Aim of the exercise: Every line of the data is to be output verbatim.

Top of Entries supplied

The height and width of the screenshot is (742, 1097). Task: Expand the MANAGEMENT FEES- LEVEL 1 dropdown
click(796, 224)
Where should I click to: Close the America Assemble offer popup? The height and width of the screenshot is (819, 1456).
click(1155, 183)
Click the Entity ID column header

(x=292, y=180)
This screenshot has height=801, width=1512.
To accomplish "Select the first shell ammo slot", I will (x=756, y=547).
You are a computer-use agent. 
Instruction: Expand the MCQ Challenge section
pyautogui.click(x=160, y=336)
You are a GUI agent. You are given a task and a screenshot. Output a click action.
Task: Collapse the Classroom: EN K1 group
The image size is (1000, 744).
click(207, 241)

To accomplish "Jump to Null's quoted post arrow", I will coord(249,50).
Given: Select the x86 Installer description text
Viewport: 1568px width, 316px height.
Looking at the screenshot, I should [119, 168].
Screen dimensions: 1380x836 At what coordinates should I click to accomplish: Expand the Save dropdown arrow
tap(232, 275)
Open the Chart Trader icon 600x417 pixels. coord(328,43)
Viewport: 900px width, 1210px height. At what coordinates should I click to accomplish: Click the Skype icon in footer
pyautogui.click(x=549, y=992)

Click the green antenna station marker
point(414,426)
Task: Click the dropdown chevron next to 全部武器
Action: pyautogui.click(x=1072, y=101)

Bottom of Entries supplied

Output of the task:
The height and width of the screenshot is (742, 1097). Task: Expand the MANAGEMENT FEES- LEVEL 1 dropdown
click(796, 224)
Where should I click to: Close the America Assemble offer popup? The height and width of the screenshot is (819, 1456).
click(1155, 183)
Click the Entity ID column header

(x=292, y=180)
This screenshot has height=801, width=1512.
To accomplish "Select the first shell ammo slot", I will (x=756, y=547).
You are a computer-use agent. 
Instruction: Expand the MCQ Challenge section
pyautogui.click(x=160, y=336)
You are a GUI agent. You are given a task and a screenshot. Output a click action.
Task: Collapse the Classroom: EN K1 group
The image size is (1000, 744).
click(207, 241)

To accomplish "Jump to Null's quoted post arrow", I will coord(249,50).
Given: Select the x86 Installer description text
Viewport: 1568px width, 316px height.
Looking at the screenshot, I should [119, 168].
Screen dimensions: 1380x836 At what coordinates should I click to accomplish: Expand the Save dropdown arrow
tap(232, 275)
Open the Chart Trader icon 600x417 pixels. coord(328,43)
Viewport: 900px width, 1210px height. At what coordinates should I click to accomplish: Click the Skype icon in footer
pyautogui.click(x=549, y=992)

Click the green antenna station marker
point(414,426)
Task: Click the dropdown chevron next to 全部武器
Action: pyautogui.click(x=1072, y=101)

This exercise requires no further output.